Scan the listing for the word "agent" and report every line that contains it.

[Records to use Boundary: Start]

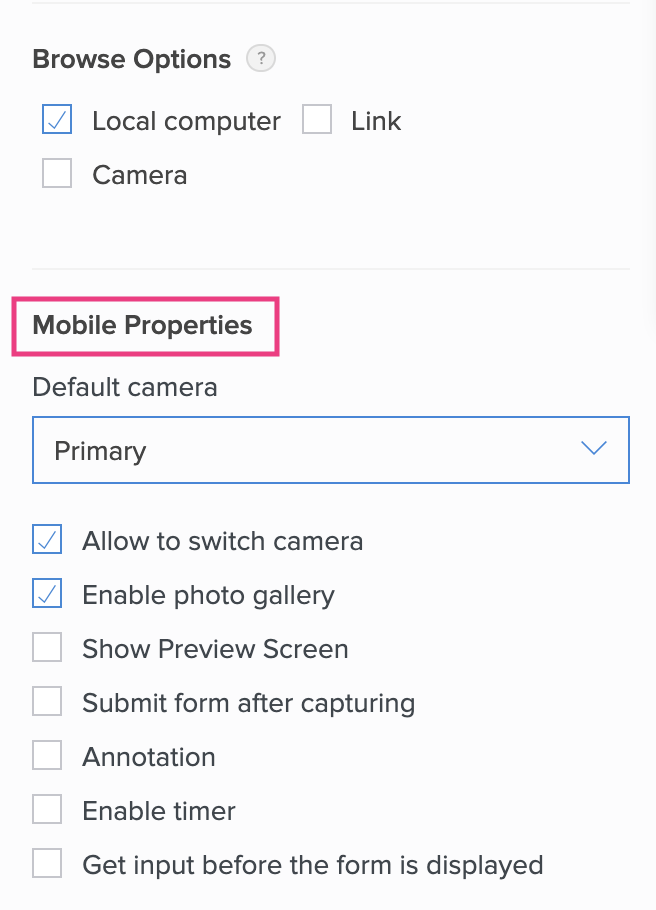The height and width of the screenshot is (910, 656).
Task: Uncheck Enable photo gallery
Action: point(47,595)
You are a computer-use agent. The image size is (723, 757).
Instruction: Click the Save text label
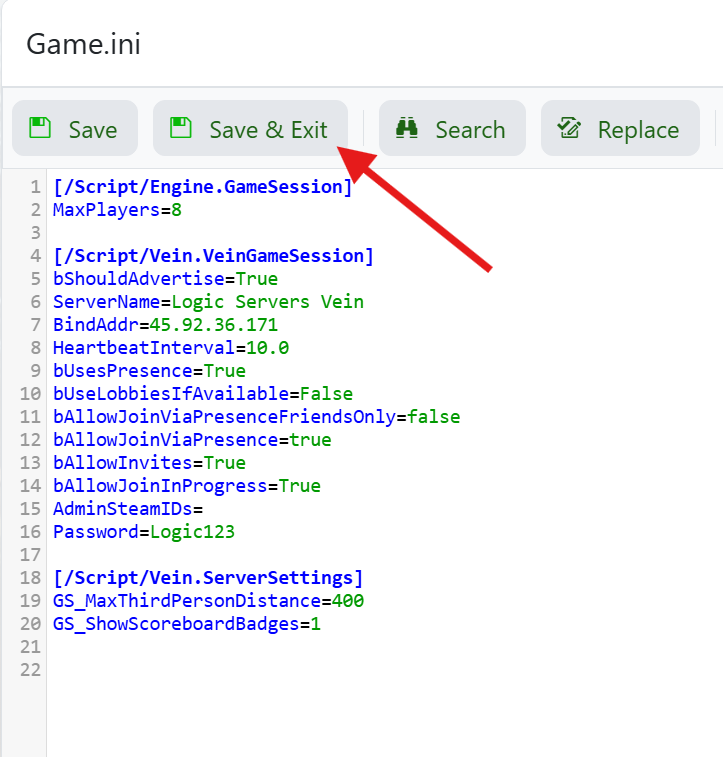pos(93,130)
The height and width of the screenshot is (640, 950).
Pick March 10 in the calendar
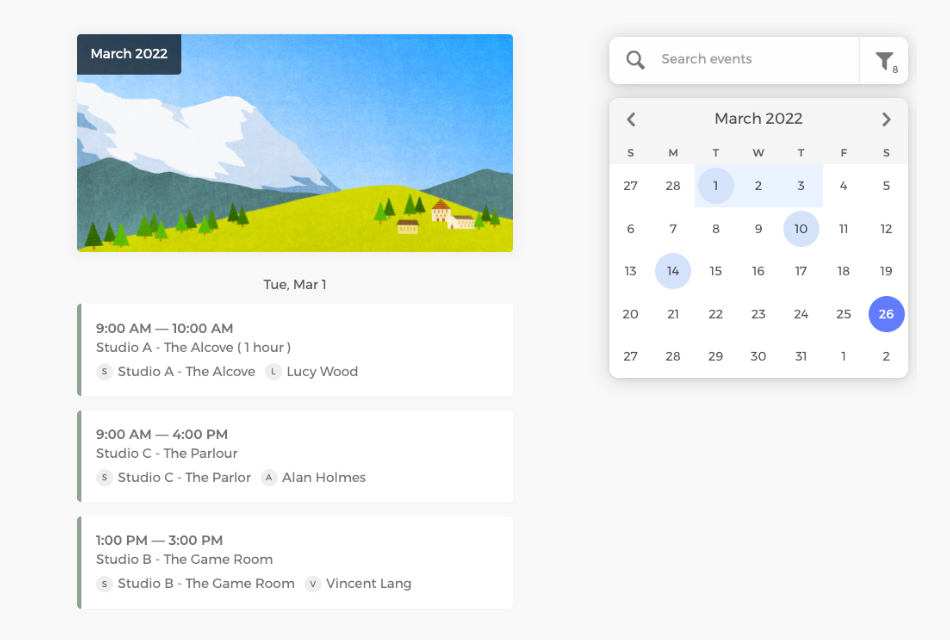coord(801,229)
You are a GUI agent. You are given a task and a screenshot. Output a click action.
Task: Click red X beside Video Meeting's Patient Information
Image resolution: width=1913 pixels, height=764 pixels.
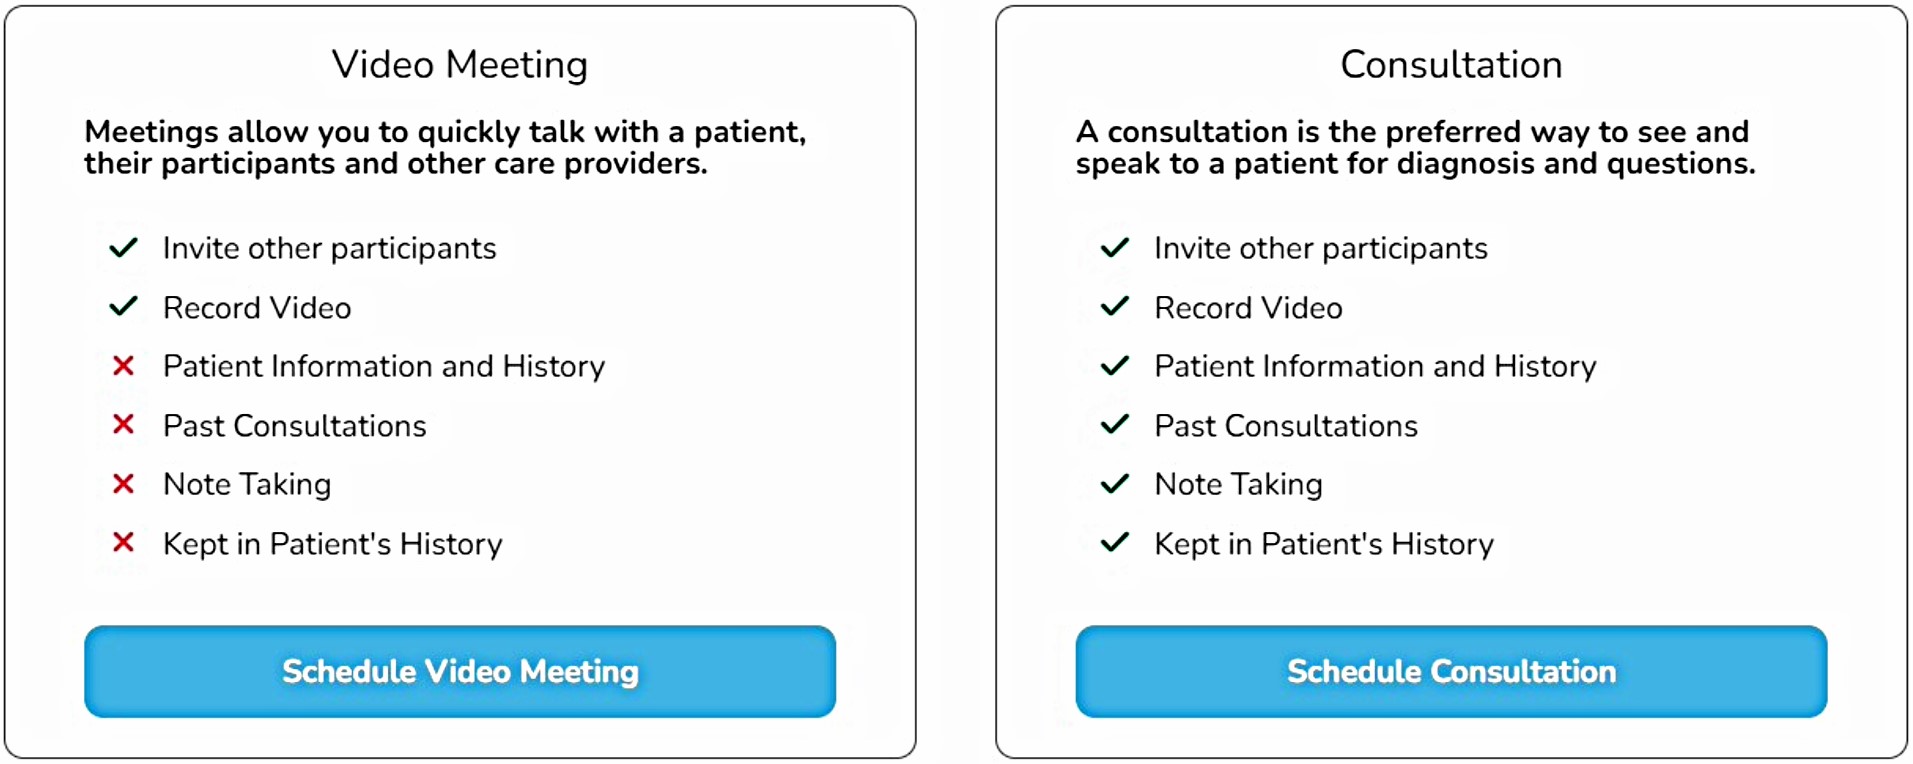(123, 366)
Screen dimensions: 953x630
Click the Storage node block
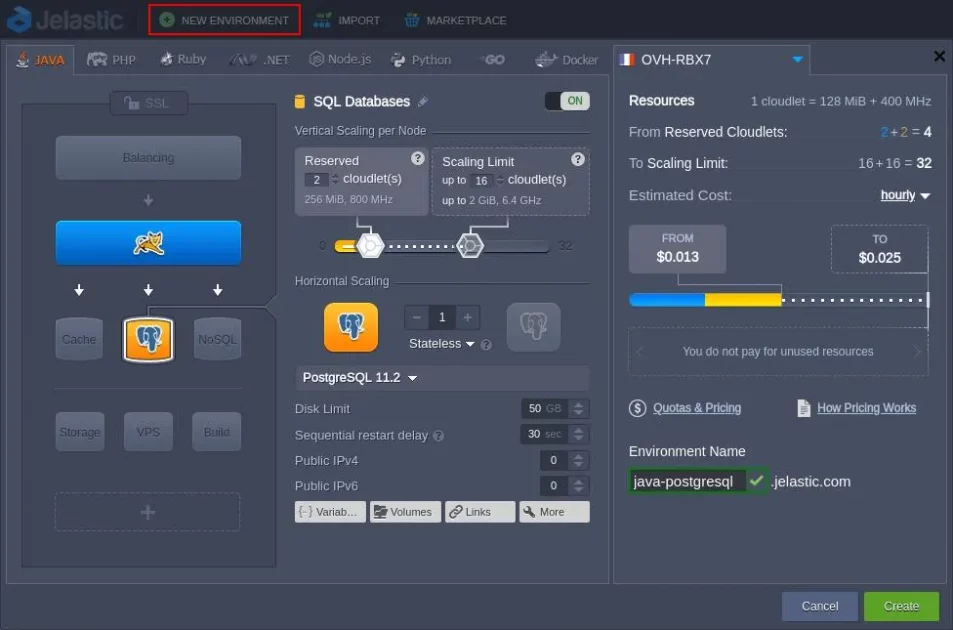pyautogui.click(x=79, y=432)
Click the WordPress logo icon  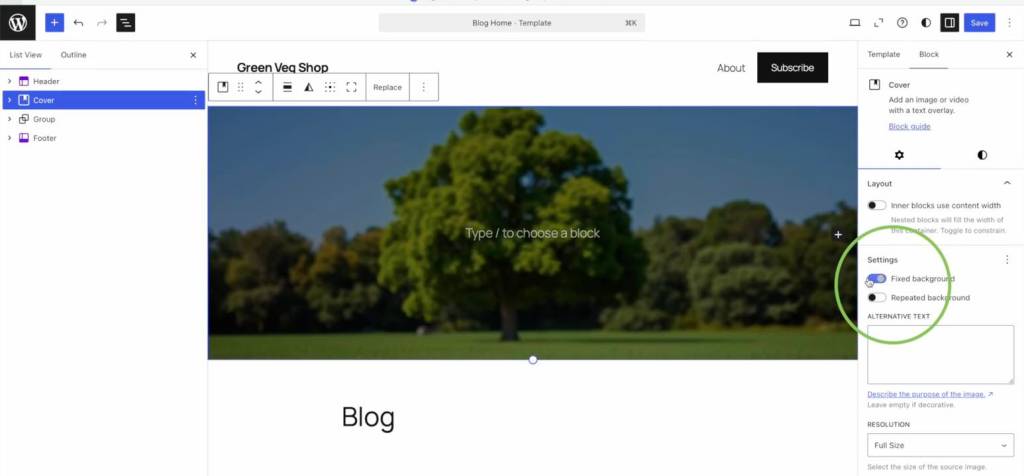18,22
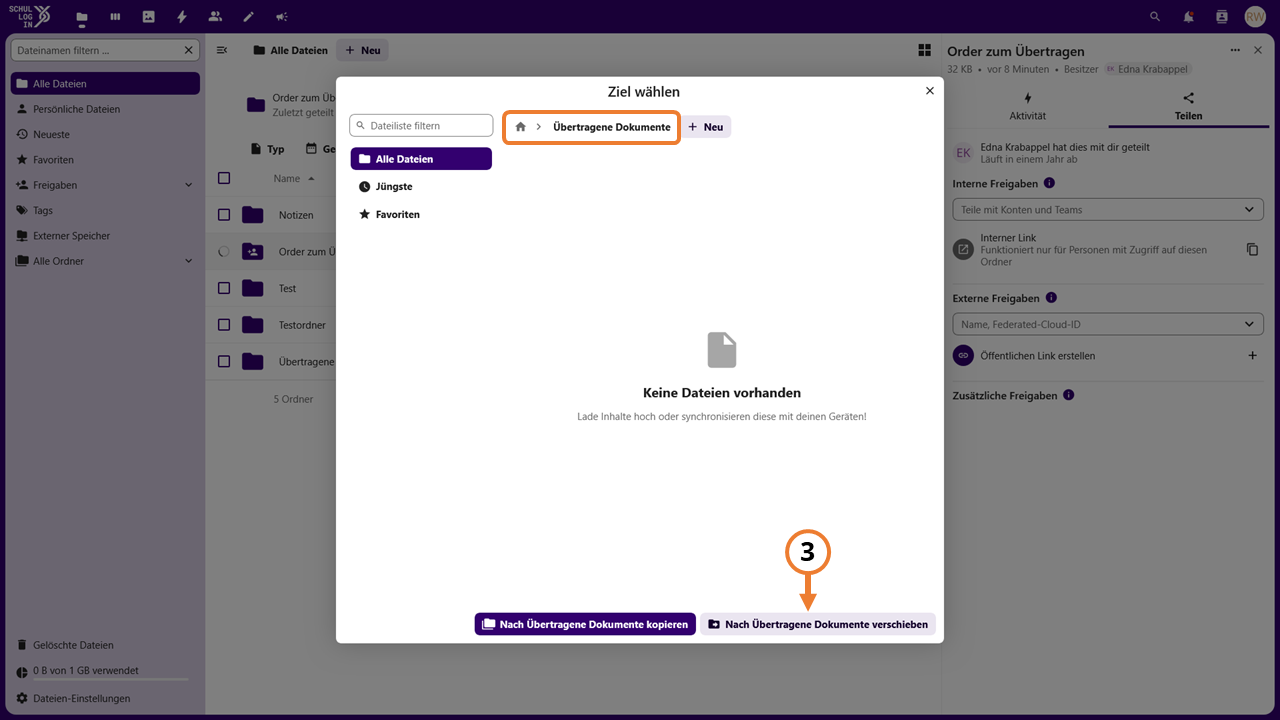Screen dimensions: 1280x720
Task: Expand the Freigaben sidebar section
Action: (189, 185)
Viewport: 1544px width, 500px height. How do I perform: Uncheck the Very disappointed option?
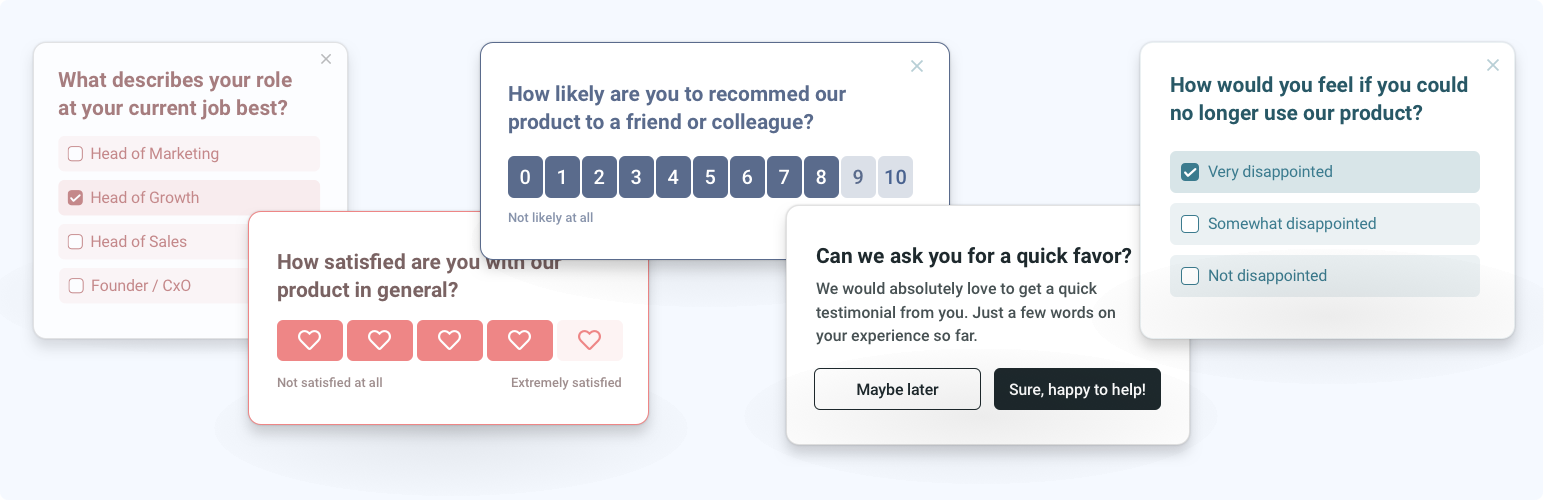(x=1190, y=172)
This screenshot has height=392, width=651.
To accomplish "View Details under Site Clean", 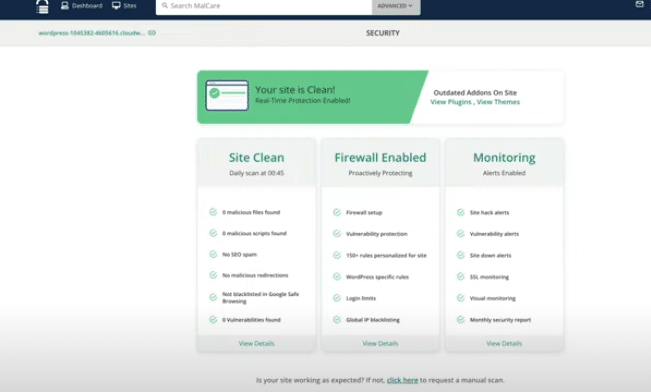I will [257, 343].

[Records to use Boundary: End]

* _Task result_
You are a computer-use agent. The image size is (723, 757).
You are a GUI agent. You are given a task and a screenshot. Output a click action.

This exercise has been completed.